The original gate complex, built in 1437, was composed of three structures - the gatehouse, archery tower, and barbican. The gatehouse proper was demolished in 1921, and the city wall was torn down in 1969. Today, only the archery tower and the barbican survives. They overlook the northern city moat, and house an ancient coin exhibition inside.

Deshengmen is now a major transportation node in northern Beijing. The gate complex is surrounded by the Deshengmen bridge, a rotary overpass that channels traffic from the 2nd Ring Road to the Badaling Expressway. The street that once passed through the gate is still named in relation to it. South of Deshengmen and inside the old city wall is Deshengmen Inner Street. To the north, it is called Deshengmen Outer Street.

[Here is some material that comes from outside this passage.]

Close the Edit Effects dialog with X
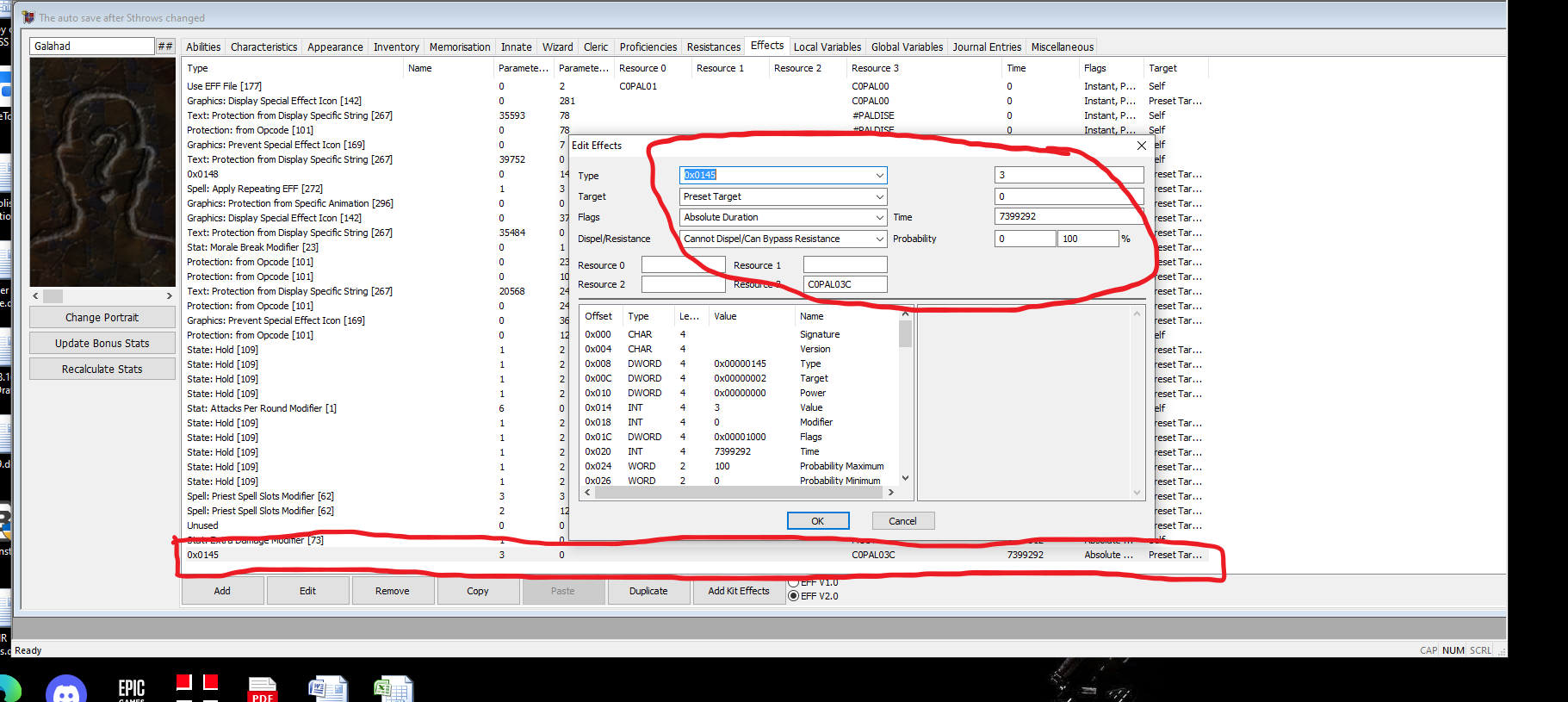1568x702 pixels. click(1141, 146)
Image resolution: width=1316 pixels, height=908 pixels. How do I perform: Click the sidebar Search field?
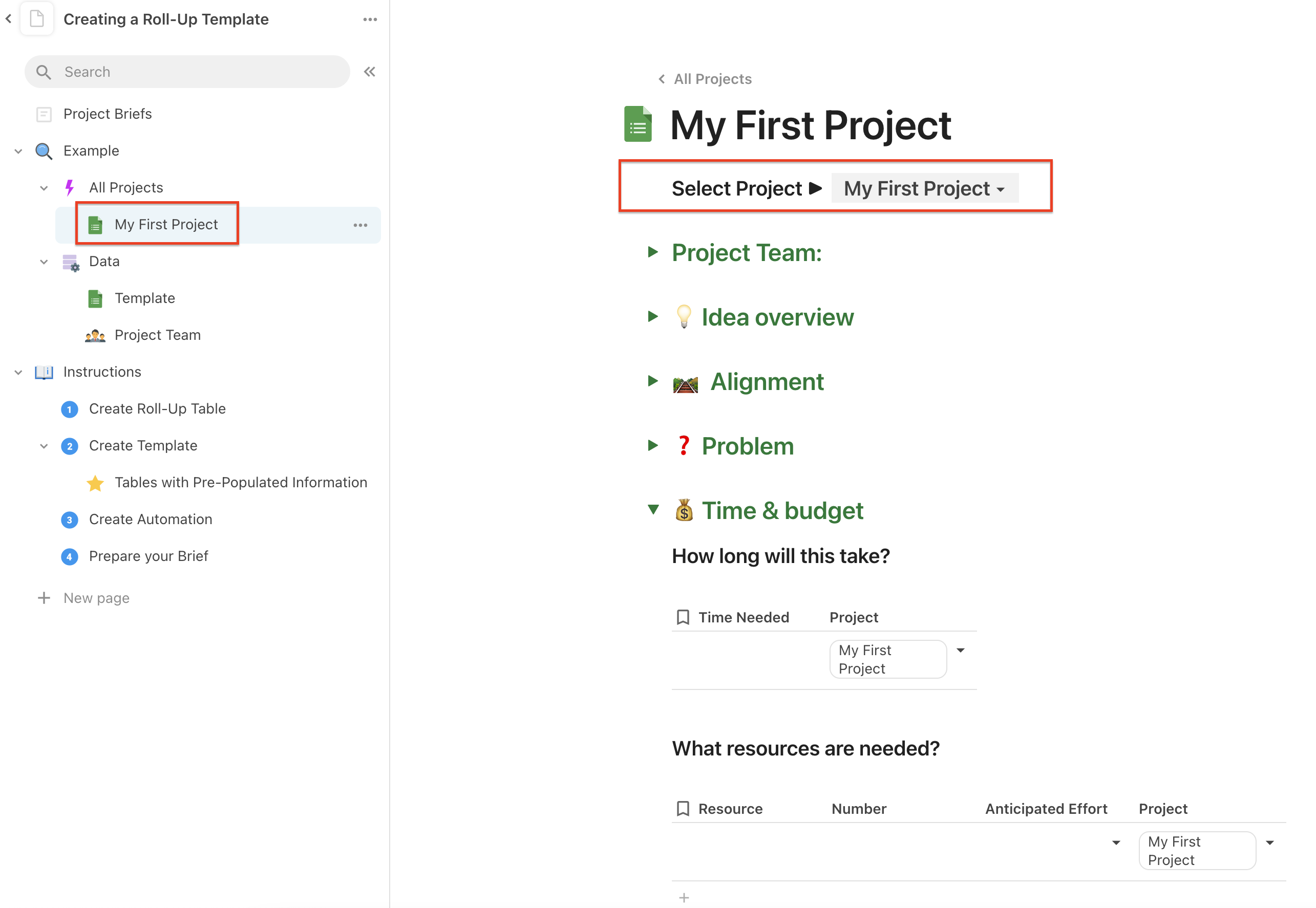coord(188,72)
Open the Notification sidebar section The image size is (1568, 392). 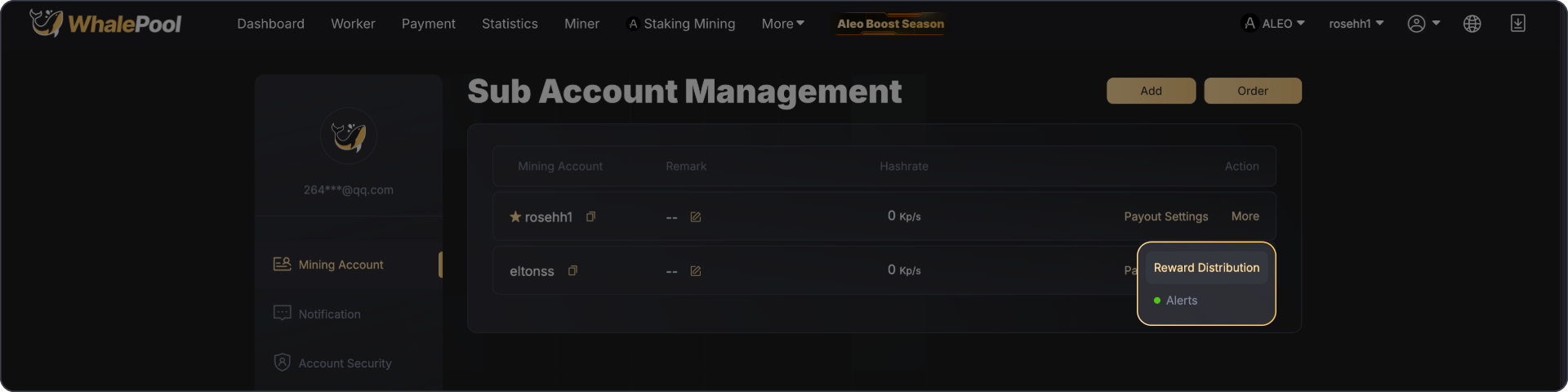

Deshengmen means "Gate of Virtuous Triumph." In traditional times, the imperial military would march out of Beijing through Deshengmen, and return through Andingmen, the Gate of Peace and Stability.

==Public transportation==
Line 2 of the Beijing Subway stops near Deshengmen at Jishuitan Station. Deshengmen is the terminus for many Beijing Bus routes, as well as a tourist bus that goes to Badaling Great Wall.